----- DATA TO USE

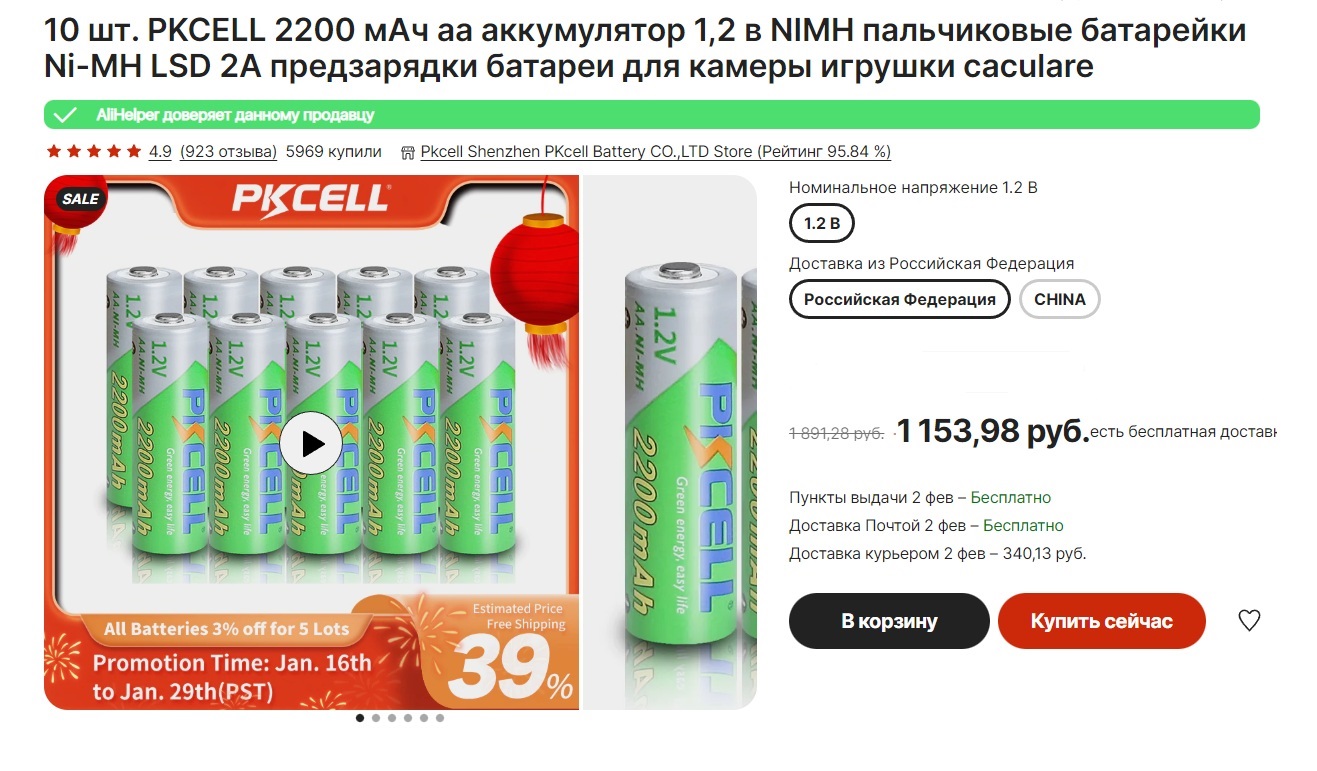Click the AliHelper trusted seller banner
This screenshot has width=1317, height=771.
651,115

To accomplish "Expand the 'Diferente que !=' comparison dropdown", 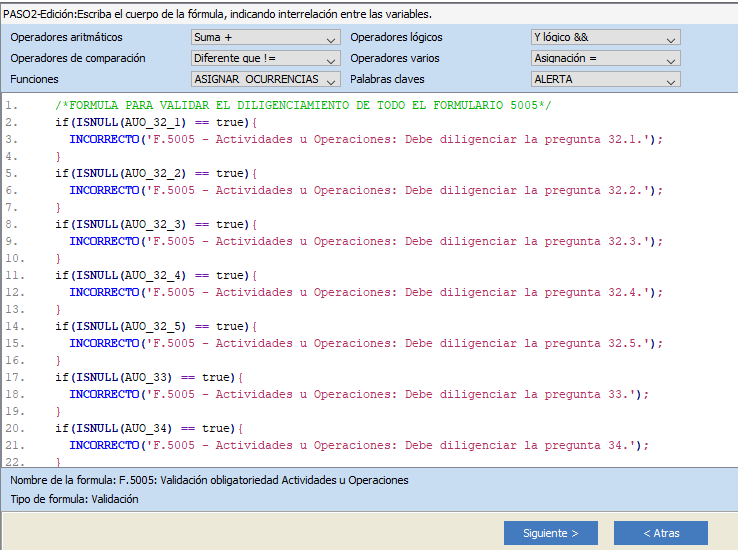I will [265, 59].
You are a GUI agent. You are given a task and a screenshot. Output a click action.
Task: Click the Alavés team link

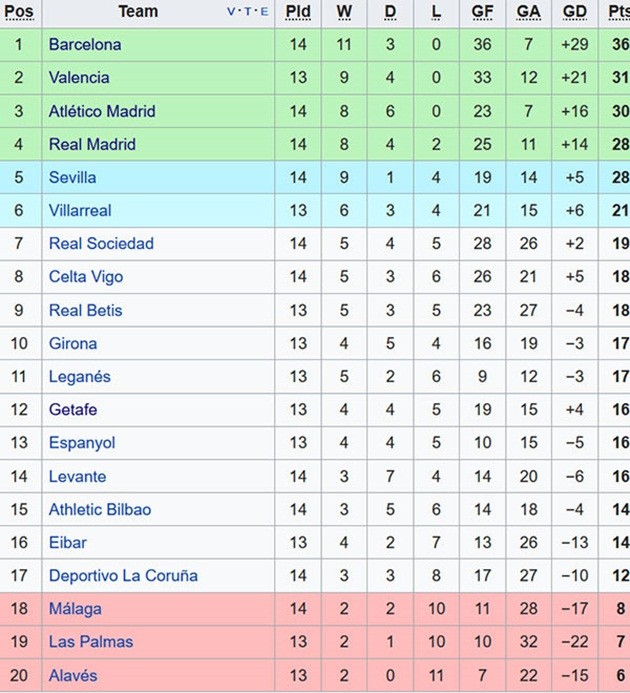(x=73, y=675)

----------

Exclude all pictures and reproduce verbatim the lines running from the line that contains "You are a GUI" to the end of the data above, both ends included.

■ **TASK ANSWER**:
You are a GUI agent. You are given a task and a screenshot. Output a click action.
Task: Click the Alavés team link

(x=73, y=675)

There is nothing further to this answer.